We arrived between the impressive mills of Saltaire and moored up for our visit – you are not allowed to moor there overnight (goodness knows why!).
Around 1850, Sir Titus Salt decided to build a mill large enough to consolidate his textile manufacture and bought some land close to Shipley. Building started in 1951 and the mill was opened in 1853. He then set about founding the village of Saltaire and built neat stone houses for his workers (much better than the slums of Bradford), wash-houses with tap water, bath houses, a hospital and an institute for recreation and education, with a library, a reading room, a concert hall, billiard room, science laboratory and a gymnasium. The village had a school for the children of the workers, almshouses, allotments, a park and a boathouse. Sir Titus died in 1876 and his youngest son Titus Jnr. took over. Unfortunately he died at an early age, 44, only a year after his father. The other sons tried to carry on but the company went into receivership in 1892. In 1893 the company was taken over by four Bradford businessmen and again thrived, becoming Salts (Saltaire) Ltd. But by 1929 it was again struggling and a major change occurred. The village's housing stock, up to that point owned by the company, was sold in 1933 to a Bradford estate agent and the capital raised was used to shore up the business. Salt's Mill closed in February 1986, and Jonathan Silver bought it the following year and began renovating it. Today it houses a mixture of business, commerce, leisure and residential use. In December 2001, Saltaire was designated a World Heritage Site by UNESCO.

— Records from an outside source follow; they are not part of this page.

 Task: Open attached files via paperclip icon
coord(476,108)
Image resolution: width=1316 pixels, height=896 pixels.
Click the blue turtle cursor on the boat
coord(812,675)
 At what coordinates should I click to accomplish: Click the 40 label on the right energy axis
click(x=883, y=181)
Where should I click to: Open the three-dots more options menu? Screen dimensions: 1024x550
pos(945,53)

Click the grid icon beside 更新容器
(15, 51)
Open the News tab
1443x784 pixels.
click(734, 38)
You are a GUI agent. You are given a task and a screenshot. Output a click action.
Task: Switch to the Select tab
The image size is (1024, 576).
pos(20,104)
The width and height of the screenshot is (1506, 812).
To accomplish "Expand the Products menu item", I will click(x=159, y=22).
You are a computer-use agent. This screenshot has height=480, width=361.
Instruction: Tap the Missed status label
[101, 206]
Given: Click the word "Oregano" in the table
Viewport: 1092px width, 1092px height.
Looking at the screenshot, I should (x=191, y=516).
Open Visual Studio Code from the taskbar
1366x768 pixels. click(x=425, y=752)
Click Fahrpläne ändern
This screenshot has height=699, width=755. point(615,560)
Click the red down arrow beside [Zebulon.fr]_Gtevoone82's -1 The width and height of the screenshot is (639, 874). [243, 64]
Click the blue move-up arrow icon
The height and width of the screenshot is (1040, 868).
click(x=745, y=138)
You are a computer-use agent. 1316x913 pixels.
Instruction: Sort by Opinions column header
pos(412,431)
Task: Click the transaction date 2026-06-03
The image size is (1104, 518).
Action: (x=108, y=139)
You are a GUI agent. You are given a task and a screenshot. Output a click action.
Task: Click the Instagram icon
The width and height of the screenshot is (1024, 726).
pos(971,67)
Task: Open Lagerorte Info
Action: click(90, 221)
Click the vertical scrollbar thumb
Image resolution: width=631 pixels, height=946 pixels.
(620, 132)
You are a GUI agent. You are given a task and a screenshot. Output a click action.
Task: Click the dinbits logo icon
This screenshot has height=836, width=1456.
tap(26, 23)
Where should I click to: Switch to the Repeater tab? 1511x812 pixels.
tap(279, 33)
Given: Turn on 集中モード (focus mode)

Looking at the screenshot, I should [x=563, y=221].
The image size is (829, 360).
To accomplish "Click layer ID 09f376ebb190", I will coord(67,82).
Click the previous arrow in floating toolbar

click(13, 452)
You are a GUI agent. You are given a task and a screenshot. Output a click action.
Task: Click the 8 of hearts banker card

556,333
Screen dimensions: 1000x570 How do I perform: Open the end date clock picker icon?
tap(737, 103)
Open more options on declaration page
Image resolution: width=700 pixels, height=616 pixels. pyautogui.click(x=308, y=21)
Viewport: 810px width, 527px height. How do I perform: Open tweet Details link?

We had a visit from the daughter of friends, Chris and Andy, last night. Chris and I met at antenatal classes 29 years ago and Hazel and Victoria are the same age. I haven’t seen Hazel for years and couldn’t believe how grown up she is!!! As Victoria said when I mentioned this to her “well she is nearly 29 now”! It was lovely to catch up with her as she was often in our house as they only lived across the road from us. Hazel now lives in Saltaire with her new husband, Jonny, and works in Leeds.